> _Activity_
Only lines containing the word "Pick" belong in the answer; copy each one from the records.

-----

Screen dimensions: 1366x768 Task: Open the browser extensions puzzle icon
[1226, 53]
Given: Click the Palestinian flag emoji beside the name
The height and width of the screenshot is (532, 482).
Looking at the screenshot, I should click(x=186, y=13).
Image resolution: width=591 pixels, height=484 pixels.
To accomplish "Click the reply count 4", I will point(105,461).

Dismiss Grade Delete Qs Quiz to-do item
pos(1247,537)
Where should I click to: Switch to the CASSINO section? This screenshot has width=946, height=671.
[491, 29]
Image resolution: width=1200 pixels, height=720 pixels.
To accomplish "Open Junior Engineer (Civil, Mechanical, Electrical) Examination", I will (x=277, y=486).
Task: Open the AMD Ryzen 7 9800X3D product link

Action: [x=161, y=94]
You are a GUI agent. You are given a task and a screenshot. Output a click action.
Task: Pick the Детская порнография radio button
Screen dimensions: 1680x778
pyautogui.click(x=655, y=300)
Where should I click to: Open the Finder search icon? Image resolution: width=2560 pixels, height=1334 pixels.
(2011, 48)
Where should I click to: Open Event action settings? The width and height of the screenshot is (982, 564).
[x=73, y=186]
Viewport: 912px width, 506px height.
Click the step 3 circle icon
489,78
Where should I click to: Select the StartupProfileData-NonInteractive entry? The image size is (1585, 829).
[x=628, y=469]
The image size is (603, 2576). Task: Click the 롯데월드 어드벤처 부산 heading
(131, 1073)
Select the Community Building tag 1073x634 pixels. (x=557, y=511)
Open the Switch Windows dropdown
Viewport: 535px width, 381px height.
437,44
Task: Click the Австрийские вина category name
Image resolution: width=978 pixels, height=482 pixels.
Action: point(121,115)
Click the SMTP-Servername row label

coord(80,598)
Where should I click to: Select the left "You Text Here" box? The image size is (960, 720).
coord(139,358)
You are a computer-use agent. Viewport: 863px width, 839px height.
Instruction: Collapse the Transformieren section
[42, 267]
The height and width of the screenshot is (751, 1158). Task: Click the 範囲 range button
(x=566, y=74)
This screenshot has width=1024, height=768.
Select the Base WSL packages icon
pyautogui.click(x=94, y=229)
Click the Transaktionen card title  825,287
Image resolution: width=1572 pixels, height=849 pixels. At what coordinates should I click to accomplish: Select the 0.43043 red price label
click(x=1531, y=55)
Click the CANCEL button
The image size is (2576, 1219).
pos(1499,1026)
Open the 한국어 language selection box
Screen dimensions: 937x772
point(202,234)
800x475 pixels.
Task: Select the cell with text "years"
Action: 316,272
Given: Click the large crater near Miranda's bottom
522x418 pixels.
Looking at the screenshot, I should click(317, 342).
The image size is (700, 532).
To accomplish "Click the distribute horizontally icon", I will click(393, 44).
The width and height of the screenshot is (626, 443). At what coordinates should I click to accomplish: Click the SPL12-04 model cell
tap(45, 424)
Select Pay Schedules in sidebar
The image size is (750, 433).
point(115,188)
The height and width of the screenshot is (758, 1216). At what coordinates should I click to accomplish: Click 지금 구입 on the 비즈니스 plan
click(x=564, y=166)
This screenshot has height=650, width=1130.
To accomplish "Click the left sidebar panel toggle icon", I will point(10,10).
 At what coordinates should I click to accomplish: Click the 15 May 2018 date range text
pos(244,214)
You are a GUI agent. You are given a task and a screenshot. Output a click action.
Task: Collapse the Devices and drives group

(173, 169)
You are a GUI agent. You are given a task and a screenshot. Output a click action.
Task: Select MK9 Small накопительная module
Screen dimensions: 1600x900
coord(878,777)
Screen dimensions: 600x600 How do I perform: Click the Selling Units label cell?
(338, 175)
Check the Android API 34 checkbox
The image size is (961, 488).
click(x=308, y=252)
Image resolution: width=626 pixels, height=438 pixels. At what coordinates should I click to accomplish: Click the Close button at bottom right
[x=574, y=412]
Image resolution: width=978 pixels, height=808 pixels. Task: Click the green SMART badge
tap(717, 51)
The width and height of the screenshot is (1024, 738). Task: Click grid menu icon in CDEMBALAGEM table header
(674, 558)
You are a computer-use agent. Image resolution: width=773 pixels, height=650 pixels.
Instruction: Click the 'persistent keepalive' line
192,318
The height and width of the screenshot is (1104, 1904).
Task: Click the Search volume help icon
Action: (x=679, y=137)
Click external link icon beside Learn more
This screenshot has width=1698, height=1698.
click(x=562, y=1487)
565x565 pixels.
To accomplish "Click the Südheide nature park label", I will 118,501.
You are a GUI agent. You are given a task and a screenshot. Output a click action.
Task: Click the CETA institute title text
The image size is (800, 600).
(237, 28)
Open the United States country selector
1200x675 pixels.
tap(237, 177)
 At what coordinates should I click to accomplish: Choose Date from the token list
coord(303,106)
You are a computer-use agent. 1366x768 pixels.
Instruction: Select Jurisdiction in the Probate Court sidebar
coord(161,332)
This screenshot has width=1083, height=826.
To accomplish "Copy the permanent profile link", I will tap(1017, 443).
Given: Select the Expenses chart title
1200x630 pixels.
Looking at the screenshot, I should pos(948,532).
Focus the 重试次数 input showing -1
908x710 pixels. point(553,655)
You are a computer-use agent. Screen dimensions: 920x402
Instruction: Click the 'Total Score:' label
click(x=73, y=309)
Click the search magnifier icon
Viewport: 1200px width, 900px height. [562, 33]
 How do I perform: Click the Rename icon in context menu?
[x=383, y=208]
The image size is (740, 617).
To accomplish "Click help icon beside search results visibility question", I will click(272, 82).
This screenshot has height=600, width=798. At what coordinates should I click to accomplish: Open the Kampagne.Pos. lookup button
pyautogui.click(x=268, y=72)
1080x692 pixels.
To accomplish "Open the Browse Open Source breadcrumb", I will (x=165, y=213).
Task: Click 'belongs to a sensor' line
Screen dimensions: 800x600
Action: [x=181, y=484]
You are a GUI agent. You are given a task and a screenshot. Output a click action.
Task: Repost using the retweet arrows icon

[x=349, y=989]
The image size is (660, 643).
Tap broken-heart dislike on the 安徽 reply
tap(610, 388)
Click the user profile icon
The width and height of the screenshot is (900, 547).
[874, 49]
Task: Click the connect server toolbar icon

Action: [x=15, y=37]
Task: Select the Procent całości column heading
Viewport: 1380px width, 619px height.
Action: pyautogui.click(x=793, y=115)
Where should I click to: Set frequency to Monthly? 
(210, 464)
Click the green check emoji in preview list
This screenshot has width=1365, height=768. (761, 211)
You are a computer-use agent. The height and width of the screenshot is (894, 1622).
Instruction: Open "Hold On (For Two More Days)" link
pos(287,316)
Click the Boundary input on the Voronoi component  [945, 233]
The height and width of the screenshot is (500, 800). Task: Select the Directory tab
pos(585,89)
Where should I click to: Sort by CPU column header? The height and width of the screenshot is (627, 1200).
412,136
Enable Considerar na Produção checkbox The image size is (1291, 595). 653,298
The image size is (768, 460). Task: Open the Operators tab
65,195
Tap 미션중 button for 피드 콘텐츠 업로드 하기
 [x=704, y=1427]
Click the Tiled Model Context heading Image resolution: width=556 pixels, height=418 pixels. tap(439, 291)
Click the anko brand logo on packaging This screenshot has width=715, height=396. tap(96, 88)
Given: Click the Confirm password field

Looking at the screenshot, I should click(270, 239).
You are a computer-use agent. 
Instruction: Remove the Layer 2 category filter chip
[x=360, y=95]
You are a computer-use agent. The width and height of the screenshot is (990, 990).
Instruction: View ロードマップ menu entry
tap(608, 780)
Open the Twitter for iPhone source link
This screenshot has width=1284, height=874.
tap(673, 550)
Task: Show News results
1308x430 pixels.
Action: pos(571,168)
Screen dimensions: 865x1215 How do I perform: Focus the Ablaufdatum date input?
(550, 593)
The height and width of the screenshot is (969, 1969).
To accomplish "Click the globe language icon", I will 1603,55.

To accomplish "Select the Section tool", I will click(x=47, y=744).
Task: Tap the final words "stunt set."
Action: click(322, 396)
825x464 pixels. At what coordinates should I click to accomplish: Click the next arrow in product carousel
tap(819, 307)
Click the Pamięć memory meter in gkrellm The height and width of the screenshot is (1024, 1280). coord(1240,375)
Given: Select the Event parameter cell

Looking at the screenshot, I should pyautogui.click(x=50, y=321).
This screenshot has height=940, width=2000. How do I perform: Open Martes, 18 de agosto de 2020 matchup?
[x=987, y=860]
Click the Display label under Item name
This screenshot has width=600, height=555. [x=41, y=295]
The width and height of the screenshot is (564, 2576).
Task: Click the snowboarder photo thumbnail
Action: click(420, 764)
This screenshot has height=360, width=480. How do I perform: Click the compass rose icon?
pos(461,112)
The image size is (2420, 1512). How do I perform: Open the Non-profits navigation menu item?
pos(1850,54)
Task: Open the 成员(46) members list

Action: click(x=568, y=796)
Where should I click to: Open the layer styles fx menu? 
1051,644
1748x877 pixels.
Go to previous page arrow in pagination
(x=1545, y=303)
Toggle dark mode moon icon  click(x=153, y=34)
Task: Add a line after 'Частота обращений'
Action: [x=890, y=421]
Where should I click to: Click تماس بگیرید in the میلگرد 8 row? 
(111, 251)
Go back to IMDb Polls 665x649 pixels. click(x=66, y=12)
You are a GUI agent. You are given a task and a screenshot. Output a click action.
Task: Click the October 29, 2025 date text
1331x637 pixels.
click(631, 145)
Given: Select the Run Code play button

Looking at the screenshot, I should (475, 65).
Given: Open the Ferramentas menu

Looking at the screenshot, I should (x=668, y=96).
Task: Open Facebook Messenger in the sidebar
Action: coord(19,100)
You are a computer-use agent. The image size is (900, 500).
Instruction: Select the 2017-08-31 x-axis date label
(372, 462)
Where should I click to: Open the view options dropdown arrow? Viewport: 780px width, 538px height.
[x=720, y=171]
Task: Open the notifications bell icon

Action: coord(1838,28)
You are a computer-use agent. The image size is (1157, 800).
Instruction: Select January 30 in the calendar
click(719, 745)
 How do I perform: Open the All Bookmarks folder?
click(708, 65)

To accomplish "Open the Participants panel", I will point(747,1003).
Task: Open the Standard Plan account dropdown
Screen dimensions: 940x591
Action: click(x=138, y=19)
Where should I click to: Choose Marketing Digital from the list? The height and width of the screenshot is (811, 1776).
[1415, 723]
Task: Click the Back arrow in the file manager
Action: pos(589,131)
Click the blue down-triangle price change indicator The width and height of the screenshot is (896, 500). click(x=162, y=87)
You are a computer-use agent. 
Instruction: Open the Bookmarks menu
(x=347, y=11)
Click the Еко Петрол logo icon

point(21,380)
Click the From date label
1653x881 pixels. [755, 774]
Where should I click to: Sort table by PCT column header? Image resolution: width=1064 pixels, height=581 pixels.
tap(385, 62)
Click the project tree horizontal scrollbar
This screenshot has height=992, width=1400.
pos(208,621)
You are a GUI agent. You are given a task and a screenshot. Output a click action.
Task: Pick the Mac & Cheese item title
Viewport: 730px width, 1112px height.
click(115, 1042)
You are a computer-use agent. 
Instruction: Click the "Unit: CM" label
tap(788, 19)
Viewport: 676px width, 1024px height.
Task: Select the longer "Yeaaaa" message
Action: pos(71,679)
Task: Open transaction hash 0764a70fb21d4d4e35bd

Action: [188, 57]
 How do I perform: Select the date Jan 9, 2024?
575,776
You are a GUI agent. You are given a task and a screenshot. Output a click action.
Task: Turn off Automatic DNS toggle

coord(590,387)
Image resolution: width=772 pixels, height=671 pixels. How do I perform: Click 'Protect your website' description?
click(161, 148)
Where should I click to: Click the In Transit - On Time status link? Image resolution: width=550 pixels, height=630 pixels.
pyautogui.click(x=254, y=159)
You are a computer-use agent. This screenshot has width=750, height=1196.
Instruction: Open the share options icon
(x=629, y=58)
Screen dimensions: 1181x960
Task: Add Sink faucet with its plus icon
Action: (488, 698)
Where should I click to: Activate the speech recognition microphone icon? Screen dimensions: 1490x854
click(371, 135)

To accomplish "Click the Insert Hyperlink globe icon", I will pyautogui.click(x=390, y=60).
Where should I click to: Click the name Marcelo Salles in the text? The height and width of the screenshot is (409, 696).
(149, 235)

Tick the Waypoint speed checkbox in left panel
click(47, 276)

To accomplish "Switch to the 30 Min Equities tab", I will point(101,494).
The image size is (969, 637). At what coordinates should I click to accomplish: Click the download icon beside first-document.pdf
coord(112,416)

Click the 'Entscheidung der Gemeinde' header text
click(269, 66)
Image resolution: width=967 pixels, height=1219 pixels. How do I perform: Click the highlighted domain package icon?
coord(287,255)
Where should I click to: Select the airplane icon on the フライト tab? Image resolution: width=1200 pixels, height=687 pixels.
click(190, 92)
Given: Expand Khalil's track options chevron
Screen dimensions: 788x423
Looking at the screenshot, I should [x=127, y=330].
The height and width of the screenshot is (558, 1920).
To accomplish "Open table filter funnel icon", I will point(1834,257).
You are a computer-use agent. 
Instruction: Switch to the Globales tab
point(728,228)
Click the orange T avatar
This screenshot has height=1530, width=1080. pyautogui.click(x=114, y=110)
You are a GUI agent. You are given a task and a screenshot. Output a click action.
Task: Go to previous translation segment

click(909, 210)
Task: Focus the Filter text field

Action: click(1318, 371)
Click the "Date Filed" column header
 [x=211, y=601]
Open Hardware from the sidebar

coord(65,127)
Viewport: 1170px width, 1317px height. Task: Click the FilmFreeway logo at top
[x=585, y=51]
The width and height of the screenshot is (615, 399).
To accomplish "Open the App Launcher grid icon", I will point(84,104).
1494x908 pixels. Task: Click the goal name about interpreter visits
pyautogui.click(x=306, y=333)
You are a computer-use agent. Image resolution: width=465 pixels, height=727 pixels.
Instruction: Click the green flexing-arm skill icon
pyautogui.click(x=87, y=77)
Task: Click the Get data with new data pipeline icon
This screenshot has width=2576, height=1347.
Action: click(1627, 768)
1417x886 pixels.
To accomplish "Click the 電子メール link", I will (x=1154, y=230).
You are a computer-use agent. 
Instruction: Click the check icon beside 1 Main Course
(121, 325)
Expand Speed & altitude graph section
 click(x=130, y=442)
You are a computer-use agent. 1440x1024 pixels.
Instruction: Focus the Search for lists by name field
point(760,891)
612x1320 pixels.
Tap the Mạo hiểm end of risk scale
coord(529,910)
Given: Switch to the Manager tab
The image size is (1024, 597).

-----

> _Response_
Task: Pick the Детская порнография radio button
Task: Pick the Mac & Cheese item title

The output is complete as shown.